▶ **EXERCISE OBJECTIVE**: Make a verbatim copy of all the records.

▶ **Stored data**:
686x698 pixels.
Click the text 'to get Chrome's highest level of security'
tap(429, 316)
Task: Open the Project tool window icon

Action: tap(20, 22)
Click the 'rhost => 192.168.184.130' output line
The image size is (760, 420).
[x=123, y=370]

▶ **WRITTEN SOLUTION**:
686x698 pixels.
Click the text 'to get Chrome's highest level of security'
tap(429, 316)
Task: Open the Project tool window icon

Action: tap(20, 22)
Click the 'rhost => 192.168.184.130' output line
The image size is (760, 420).
[x=123, y=370]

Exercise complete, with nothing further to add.